Since our AC loss applies angular constraints only between the new feature vectors and the former classifier weights, we also conducted an experiment to analyze the effect of our AC loss on the angle between the former classifier weight vector and the former feature vector. The angular changes in training process are output as shown in Figure 16: (a) angular changes between old-class sample features and their corresponding classifier weight vectors during training. (b) Angular changes between old-class sample features and non-corresponding classifier weight vectors (i.e., weights of other classes) during training. The blue line represents training without AC loss; the orange line represents training with AC loss in both (a) and (b). Since the AC loss imposes constraints on both the former classifier weights and the feature of new classes in learning process, it slightly affects the angle between the old class features and old classifier weights. However, as shown in Figure 17, the overall training performance under the CIL setting benefits from the introduction of the AC loss, leading to a slight improvement.

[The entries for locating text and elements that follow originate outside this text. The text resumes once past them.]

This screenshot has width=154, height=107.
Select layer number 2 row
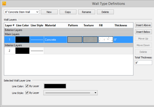[x=69, y=51]
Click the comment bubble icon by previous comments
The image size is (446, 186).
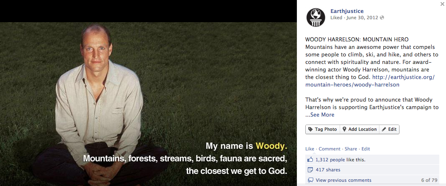pyautogui.click(x=311, y=180)
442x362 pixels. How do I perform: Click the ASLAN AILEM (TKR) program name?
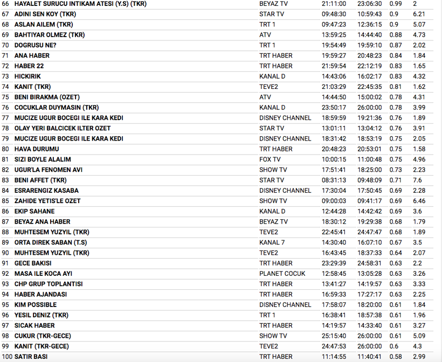pyautogui.click(x=44, y=24)
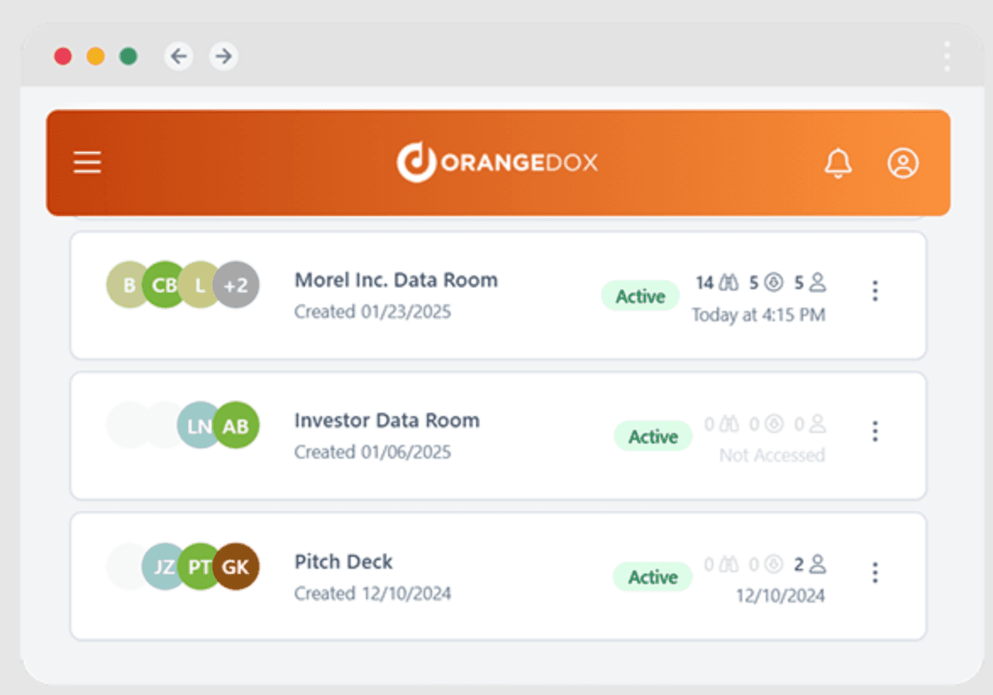
Task: Open the account profile icon
Action: [x=902, y=163]
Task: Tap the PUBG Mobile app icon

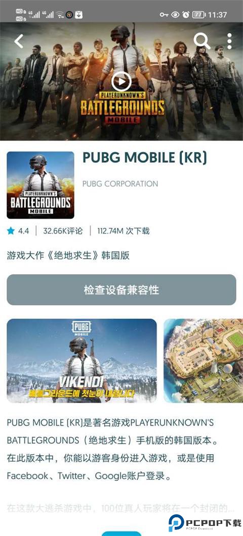Action: click(x=41, y=185)
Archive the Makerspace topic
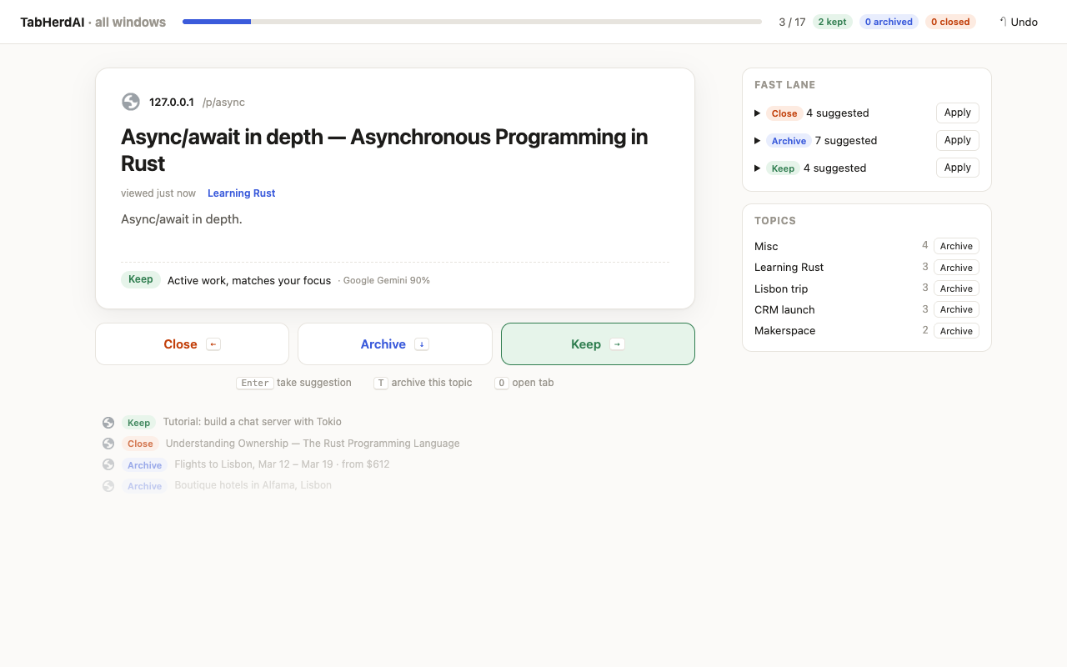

The effect of AC loss on CIL is also compared experimentally, as shown in Figure 17. As can be seen from the figure, the network trained with AC loss is slightly better than the network without AC loss at all stages of the CIL process. The largest difference is in stage 5, where the two accuracies are 57.019% and 65.151%, respectively, with a difference of 8.13%. This part of the experiment proves that AC loss can improve the performance of CIL.

6. Conclusions

In this paper, we propose a class-incremental learning method called SCF-CIL. By incorporating a cross-attention mechanism, our SCF-Net effectively leverages the electromagnetic information contained in SAR data, while combining the stability of SC features with the plasticity of CNN features, improving the performance of CIL methods on SAR data. A comparison experiment shows that fusing the SC feature with cross-attention greatly improves the CIL performance on SAR targets. Afterward, the effect of network overfitting on the feature space is analyzed, and two training strategies, “removing dropout” and “late-stop”, are introduced to improve feature clustering degree, thereby reserving feature space for subsequent incremental learning in our specific model setting. Four groups of experiments are conducted to demonstrate the impact of overfitting on feature clustering and the improvements in CIL performance due to slight overfitting. Since the SC feature is manually extracted, and in order to further correct the former class recognition bias caused by sample imbalance, a multi-stage regularization method is proposed. Through regularization at different stages, it transfers the impact of catastrophic forgetting to vector modules that are easier to process. In this part, this paper proposes an AC loss, which constrains the angle between the new feature vector and the old classifier weight in the CIL training process. Our experiment also proves the effectiveness of the AC loss. In addition to that, we compare our SCF-CIL with six commonly used CIL methods. Our method achieves the optimal CIL performance in the five stages of the CIL process. In summary, the SCF-CIL method has good effectiveness and robustness in SAR targets CIL process and great potential in the application of an SAR recognition system.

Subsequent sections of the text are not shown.